#### [Supplied information]
[BEGIN]

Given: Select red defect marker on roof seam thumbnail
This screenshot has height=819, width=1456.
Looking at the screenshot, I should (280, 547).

[END]
[BEGIN]

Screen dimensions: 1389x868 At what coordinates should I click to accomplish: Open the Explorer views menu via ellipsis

[END]
[BEGIN]

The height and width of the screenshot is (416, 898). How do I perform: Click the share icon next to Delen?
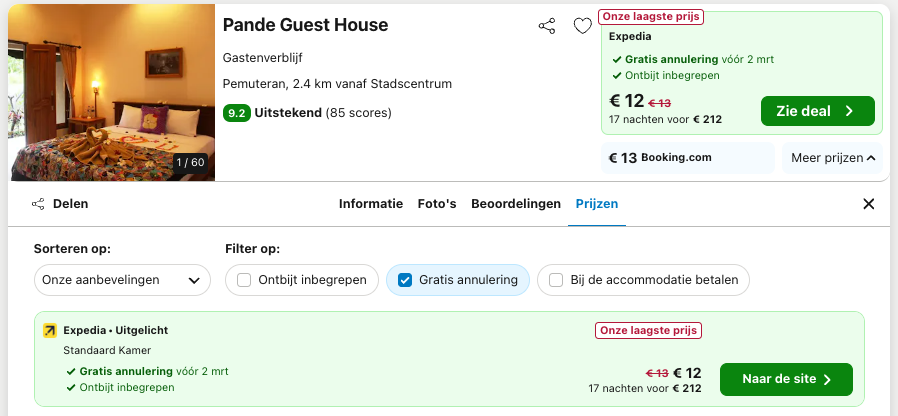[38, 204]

[END]

#### [Your goal]
Arrange the lines from the one containing "Given: Select red" through the one containing "Looking at the" as a Markdown table with the columns Line and Text, skipping blank lines.

#### [Solution for this task]
| Line | Text |
|---|---|
| 1 | Given: Select red defect marker on roof seam thumbnail |
| 2 | This screenshot has height=819, width=1456. |
| 3 | Looking at the screenshot, I should (280, 547). |